Ageism and the Online Job Application


I have a bone to pick with online job applications. How are companies remaining compliant with federal and state laws that prohibit asking a job seeker how how s/he is? If you’re as old as I am, you may remember the day of listing a date of birth on an official job application. Today’s documents now ask “Are you over the age of 18?” That’s a good start, but in today’s world you have to fill out these applications at the start of the job search, rather than after the interview. And that’s my beef.

The real problem I see is further down on these applications in the education section. It requires you to list your high school and the year you graduated. If you leave it blank your application may be rejected, assuming you can’t or won’t follow directions, or you are not that thorough when completing tasks. Why can’t it just ask “did you graduate?” Later, after it’s decided you’re a good fit for the company, then you can fill in the blanks for the background check.

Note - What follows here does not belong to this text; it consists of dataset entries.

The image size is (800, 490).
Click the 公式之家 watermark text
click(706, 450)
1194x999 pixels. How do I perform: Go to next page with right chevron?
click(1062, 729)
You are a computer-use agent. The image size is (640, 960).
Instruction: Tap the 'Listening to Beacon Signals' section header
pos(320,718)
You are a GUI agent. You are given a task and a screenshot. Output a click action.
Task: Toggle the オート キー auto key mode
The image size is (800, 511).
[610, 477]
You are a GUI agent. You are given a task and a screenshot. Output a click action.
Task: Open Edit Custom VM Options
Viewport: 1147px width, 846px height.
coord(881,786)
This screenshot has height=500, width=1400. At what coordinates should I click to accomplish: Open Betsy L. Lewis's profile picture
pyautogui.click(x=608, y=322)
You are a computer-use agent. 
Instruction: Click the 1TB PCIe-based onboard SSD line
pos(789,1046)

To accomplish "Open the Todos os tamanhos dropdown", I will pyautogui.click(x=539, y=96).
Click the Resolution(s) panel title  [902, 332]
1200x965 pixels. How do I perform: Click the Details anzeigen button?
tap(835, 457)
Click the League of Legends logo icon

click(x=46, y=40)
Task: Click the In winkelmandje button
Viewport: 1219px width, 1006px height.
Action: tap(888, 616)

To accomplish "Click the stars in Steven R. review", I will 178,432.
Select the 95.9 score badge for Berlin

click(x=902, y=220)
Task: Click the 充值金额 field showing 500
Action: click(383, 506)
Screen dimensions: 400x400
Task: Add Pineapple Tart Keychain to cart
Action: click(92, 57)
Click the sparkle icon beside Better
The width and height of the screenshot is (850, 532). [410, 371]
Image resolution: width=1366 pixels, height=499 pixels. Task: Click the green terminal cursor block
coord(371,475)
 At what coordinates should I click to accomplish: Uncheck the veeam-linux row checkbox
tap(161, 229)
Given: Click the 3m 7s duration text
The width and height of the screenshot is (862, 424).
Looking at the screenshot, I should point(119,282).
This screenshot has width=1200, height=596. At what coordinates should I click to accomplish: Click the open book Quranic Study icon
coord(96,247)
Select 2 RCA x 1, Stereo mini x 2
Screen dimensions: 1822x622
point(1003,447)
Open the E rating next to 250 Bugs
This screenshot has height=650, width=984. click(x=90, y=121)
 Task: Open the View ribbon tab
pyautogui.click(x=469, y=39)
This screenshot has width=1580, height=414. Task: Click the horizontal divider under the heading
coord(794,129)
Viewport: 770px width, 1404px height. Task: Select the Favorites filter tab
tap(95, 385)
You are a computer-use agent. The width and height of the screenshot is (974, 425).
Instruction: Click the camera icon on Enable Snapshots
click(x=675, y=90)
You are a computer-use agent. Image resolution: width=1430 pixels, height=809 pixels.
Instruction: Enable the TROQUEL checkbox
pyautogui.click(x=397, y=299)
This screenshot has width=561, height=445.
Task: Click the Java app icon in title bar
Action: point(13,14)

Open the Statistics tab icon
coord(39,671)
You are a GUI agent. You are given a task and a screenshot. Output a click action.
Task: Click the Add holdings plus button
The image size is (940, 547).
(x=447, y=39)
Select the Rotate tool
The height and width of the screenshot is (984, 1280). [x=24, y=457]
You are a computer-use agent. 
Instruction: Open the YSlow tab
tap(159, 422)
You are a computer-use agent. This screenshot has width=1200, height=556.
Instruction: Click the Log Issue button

I’m not sure how HR people get around this. They’re aware of the laws, and that it’s prohibited to ask a candidate’s age. Yet anyone able to do simple math can figure out that most people graduate high school around the age of 18. Add that to a graduation year of 1970 and it’s immediately known the job seeker is about 58 years old. In today’s society of ageism, that could pose a huge potential for age discrimination and subsequent lawsuits.

The online application needs to be refined to remain in compliance with hiring laws. I hope the folks at SHRM are paying attention.